Whenever a line of the data below holds the string "Open", copy that line.
------ Data listing
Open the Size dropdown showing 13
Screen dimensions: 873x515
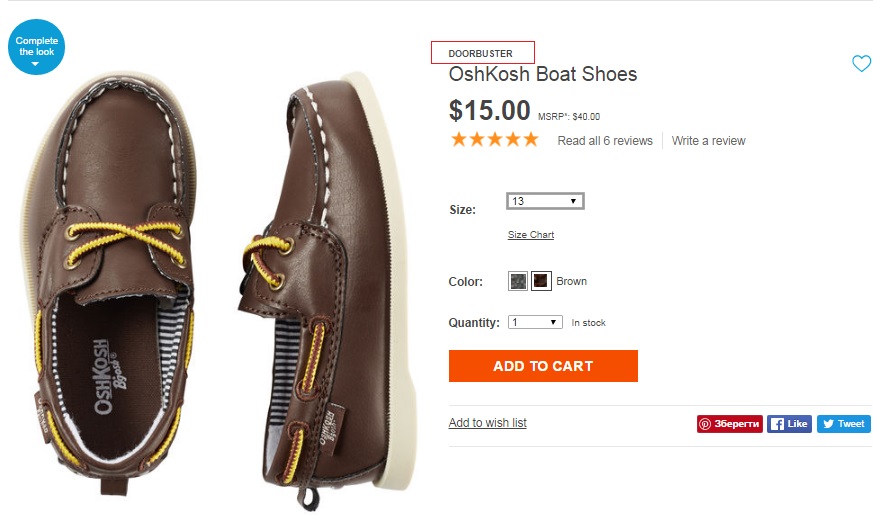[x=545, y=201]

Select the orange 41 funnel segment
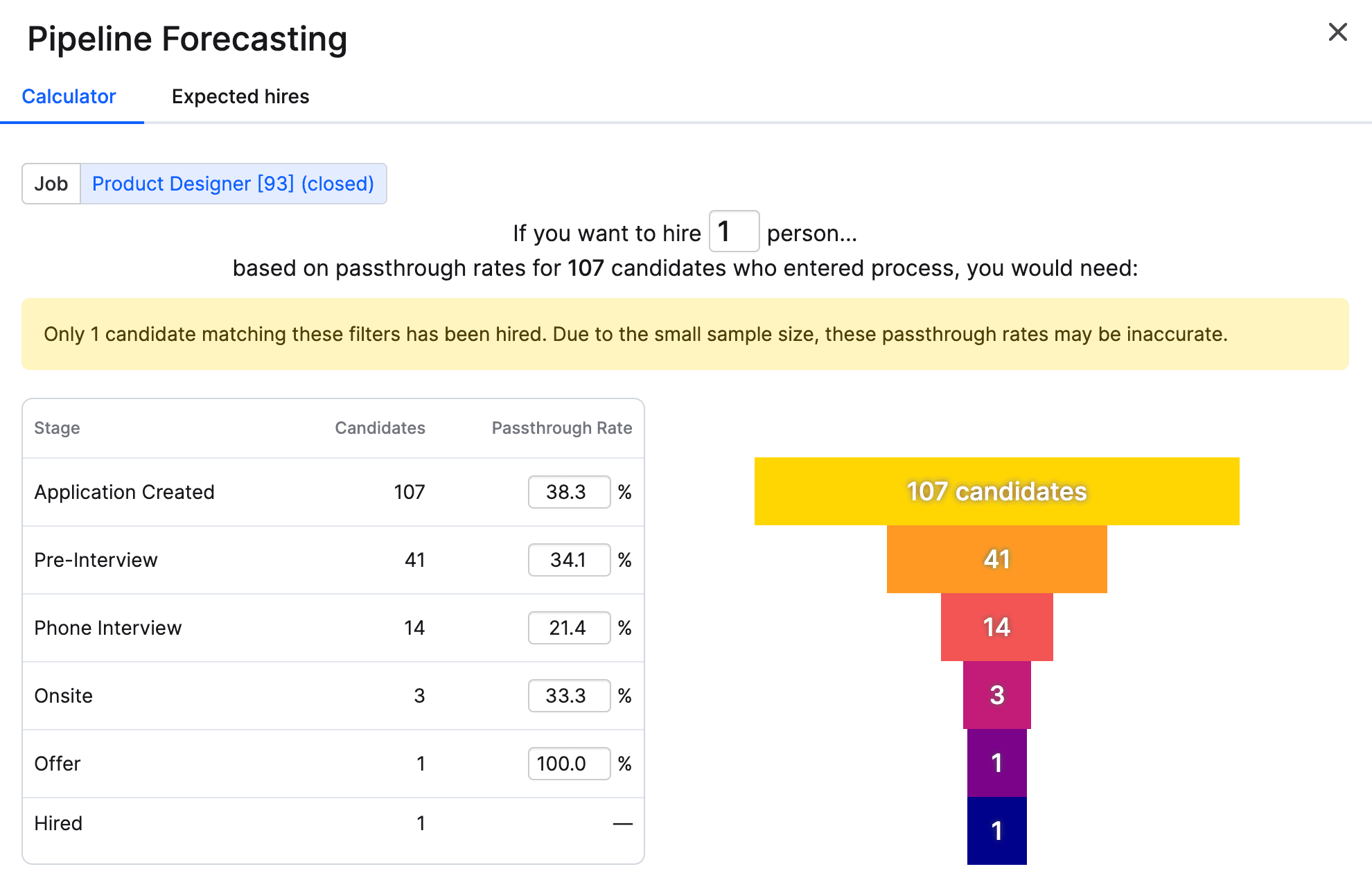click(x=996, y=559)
------------
------ Data listing
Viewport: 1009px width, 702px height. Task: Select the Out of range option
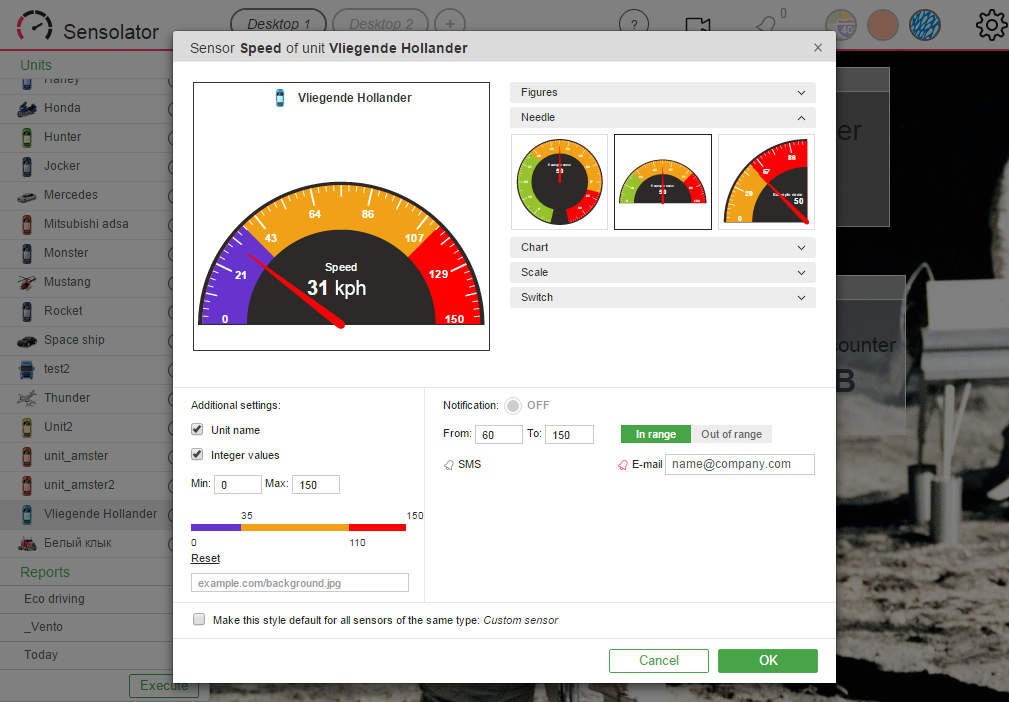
------------
------ Data listing
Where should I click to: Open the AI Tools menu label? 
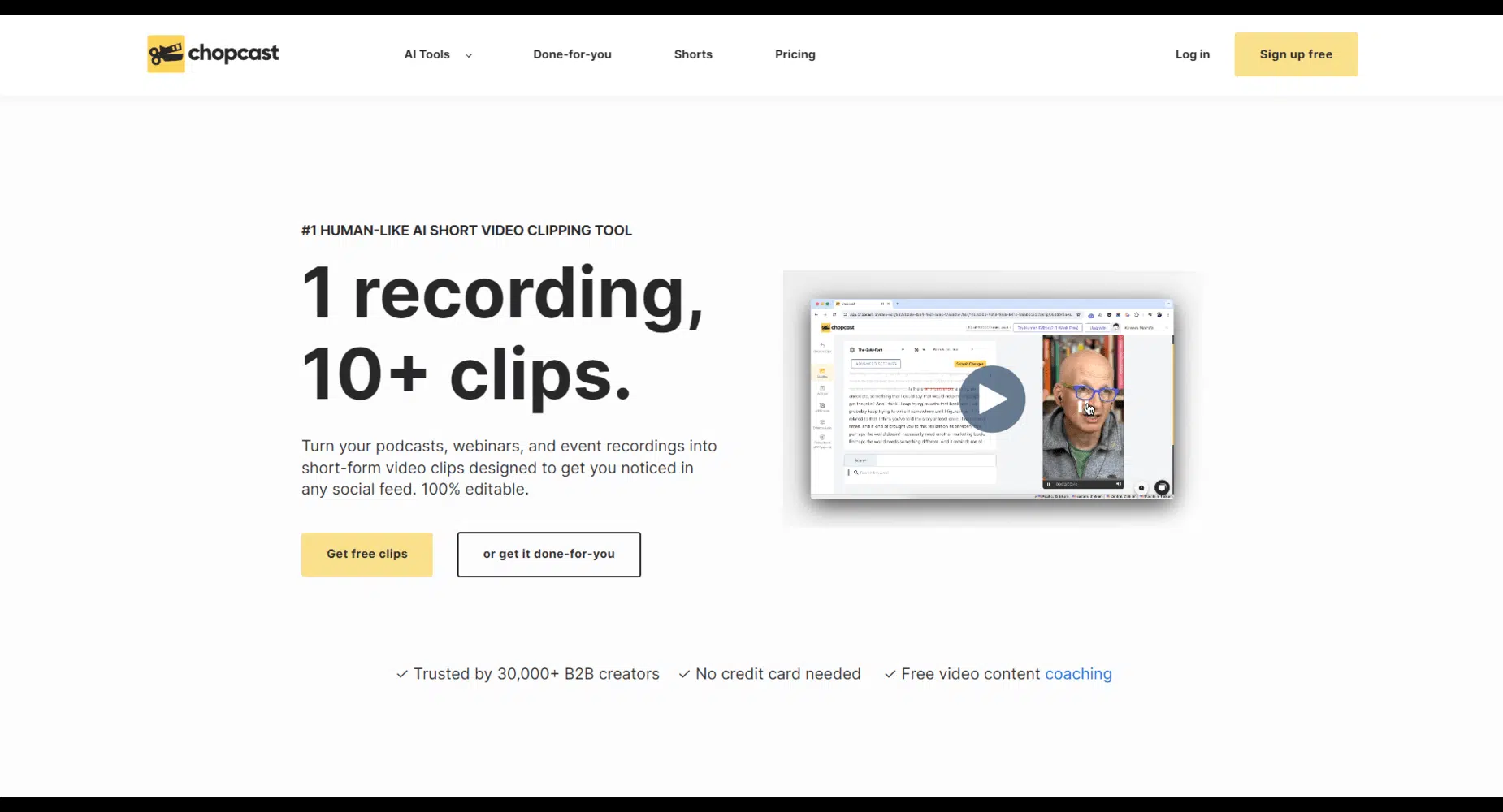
------------
## [Written answer]
Open the Size dropdown showing 13
Where should I click to: Open the AI Tools menu label? 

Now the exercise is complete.